Collected data:
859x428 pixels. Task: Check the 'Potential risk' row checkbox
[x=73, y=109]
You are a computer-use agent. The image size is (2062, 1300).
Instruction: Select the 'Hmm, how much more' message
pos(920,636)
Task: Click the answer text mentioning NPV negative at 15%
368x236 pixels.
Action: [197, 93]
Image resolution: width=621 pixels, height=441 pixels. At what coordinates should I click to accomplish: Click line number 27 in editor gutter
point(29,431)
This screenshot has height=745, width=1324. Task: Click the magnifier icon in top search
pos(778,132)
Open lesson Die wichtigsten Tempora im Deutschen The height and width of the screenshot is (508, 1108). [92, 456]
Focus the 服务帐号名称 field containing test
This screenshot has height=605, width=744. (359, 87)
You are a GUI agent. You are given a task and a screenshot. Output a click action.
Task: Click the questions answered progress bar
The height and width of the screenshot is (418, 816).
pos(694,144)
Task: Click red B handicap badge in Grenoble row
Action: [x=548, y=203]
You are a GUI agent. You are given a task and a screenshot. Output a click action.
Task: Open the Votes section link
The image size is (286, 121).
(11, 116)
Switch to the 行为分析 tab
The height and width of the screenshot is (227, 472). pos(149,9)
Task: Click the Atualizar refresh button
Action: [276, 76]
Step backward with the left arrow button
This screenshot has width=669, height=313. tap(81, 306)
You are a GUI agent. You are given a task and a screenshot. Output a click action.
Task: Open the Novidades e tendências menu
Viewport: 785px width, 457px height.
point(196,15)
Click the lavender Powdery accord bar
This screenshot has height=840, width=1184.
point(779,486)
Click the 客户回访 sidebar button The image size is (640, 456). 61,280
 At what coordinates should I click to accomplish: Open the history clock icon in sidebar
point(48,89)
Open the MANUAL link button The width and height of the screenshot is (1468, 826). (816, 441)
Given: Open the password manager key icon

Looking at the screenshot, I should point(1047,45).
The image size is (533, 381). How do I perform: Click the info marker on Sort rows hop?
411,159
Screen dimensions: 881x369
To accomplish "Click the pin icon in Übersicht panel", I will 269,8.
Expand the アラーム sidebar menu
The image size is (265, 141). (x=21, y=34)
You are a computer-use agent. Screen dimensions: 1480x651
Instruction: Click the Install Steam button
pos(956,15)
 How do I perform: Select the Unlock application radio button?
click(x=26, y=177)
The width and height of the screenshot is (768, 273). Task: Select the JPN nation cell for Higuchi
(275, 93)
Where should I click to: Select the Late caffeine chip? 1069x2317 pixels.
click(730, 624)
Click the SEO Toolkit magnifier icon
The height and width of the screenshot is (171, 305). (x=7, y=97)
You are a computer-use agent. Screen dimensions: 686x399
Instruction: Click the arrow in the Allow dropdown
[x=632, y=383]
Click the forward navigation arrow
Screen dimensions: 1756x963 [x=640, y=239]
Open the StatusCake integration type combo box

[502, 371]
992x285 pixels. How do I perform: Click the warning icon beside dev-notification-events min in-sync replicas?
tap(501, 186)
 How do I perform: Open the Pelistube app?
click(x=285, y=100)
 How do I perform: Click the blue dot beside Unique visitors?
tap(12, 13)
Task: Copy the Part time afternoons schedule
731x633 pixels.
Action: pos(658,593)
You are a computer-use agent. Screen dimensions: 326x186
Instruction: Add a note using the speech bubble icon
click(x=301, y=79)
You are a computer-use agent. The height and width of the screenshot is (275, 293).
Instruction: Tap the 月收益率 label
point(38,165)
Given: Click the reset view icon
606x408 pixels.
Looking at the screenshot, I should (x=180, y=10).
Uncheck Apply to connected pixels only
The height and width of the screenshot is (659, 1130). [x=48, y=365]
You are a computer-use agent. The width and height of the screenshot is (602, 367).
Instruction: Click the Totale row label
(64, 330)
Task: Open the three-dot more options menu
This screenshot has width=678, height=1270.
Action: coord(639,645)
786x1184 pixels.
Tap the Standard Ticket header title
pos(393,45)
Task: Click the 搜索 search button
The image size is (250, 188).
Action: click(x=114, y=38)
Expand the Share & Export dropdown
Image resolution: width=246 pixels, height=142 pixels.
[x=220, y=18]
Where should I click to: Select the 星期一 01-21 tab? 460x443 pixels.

#### Brief:
Write out all the entries once more, exactly.

#### Output below:
859x428 pixels. Task: Check the 'Potential risk' row checkbox
[x=73, y=109]
You are a computer-use agent. The image size is (2062, 1300).
Instruction: Select the 'Hmm, how much more' message
pos(920,636)
Task: Click the answer text mentioning NPV negative at 15%
368x236 pixels.
Action: [197, 93]
Image resolution: width=621 pixels, height=441 pixels. At what coordinates should I click to accomplish: Click line number 27 in editor gutter
point(29,431)
This screenshot has height=745, width=1324. Task: Click the magnifier icon in top search
pos(778,132)
Open lesson Die wichtigsten Tempora im Deutschen The height and width of the screenshot is (508, 1108). [92, 456]
Focus the 服务帐号名称 field containing test
This screenshot has height=605, width=744. (359, 87)
You are a GUI agent. You are given a task and a screenshot. Output a click action.
Task: Click the questions answered progress bar
The height and width of the screenshot is (418, 816).
pos(694,144)
Task: Click red B handicap badge in Grenoble row
Action: [x=548, y=203]
You are a GUI agent. You are given a task and a screenshot. Output a click action.
Task: Open the Votes section link
The image size is (286, 121).
(11, 116)
Switch to the 行为分析 tab
The height and width of the screenshot is (227, 472). pos(149,9)
Task: Click the Atualizar refresh button
Action: [276, 76]
Step backward with the left arrow button
This screenshot has width=669, height=313. tap(81, 306)
You are a GUI agent. You are given a task and a screenshot. Output a click action.
Task: Open the Novidades e tendências menu
Viewport: 785px width, 457px height.
point(196,15)
Click the lavender Powdery accord bar
This screenshot has height=840, width=1184.
point(779,486)
Click the 客户回访 sidebar button The image size is (640, 456). 61,280
 At what coordinates should I click to accomplish: Open the history clock icon in sidebar
point(48,89)
Open the MANUAL link button The width and height of the screenshot is (1468, 826). (816, 441)
Given: Open the password manager key icon

Looking at the screenshot, I should point(1047,45).
The image size is (533, 381). How do I perform: Click the info marker on Sort rows hop?
411,159
Screen dimensions: 881x369
To accomplish "Click the pin icon in Übersicht panel", I will 269,8.
Expand the アラーム sidebar menu
The image size is (265, 141). (x=21, y=34)
You are a computer-use agent. Screen dimensions: 1480x651
Instruction: Click the Install Steam button
pos(956,15)
 How do I perform: Select the Unlock application radio button?
click(x=26, y=177)
The width and height of the screenshot is (768, 273). Task: Select the JPN nation cell for Higuchi
(275, 93)
Where should I click to: Select the Late caffeine chip? 1069x2317 pixels.
click(730, 624)
Click the SEO Toolkit magnifier icon
The height and width of the screenshot is (171, 305). (x=7, y=97)
You are a computer-use agent. Screen dimensions: 686x399
Instruction: Click the arrow in the Allow dropdown
[x=632, y=383]
Click the forward navigation arrow
Screen dimensions: 1756x963 [x=640, y=239]
Open the StatusCake integration type combo box

[502, 371]
992x285 pixels. How do I perform: Click the warning icon beside dev-notification-events min in-sync replicas?
tap(501, 186)
 How do I perform: Open the Pelistube app?
click(x=285, y=100)
 How do I perform: Click the blue dot beside Unique visitors?
tap(12, 13)
Task: Copy the Part time afternoons schedule
731x633 pixels.
Action: pos(658,593)
You are a computer-use agent. Screen dimensions: 326x186
Instruction: Add a note using the speech bubble icon
click(x=301, y=79)
You are a computer-use agent. The height and width of the screenshot is (275, 293).
Instruction: Tap the 月收益率 label
point(38,165)
Given: Click the reset view icon
606x408 pixels.
Looking at the screenshot, I should (x=180, y=10).
Uncheck Apply to connected pixels only
The height and width of the screenshot is (659, 1130). [x=48, y=365]
You are a computer-use agent. The width and height of the screenshot is (602, 367).
Instruction: Click the Totale row label
(64, 330)
Task: Open the three-dot more options menu
This screenshot has width=678, height=1270.
Action: coord(639,645)
786x1184 pixels.
Tap the Standard Ticket header title
pos(393,45)
Task: Click the 搜索 search button
The image size is (250, 188).
Action: click(x=114, y=38)
Expand the Share & Export dropdown
Image resolution: width=246 pixels, height=142 pixels.
[x=220, y=18]
Where should I click to: Select the 星期一 01-21 tab? 460x443 pixels.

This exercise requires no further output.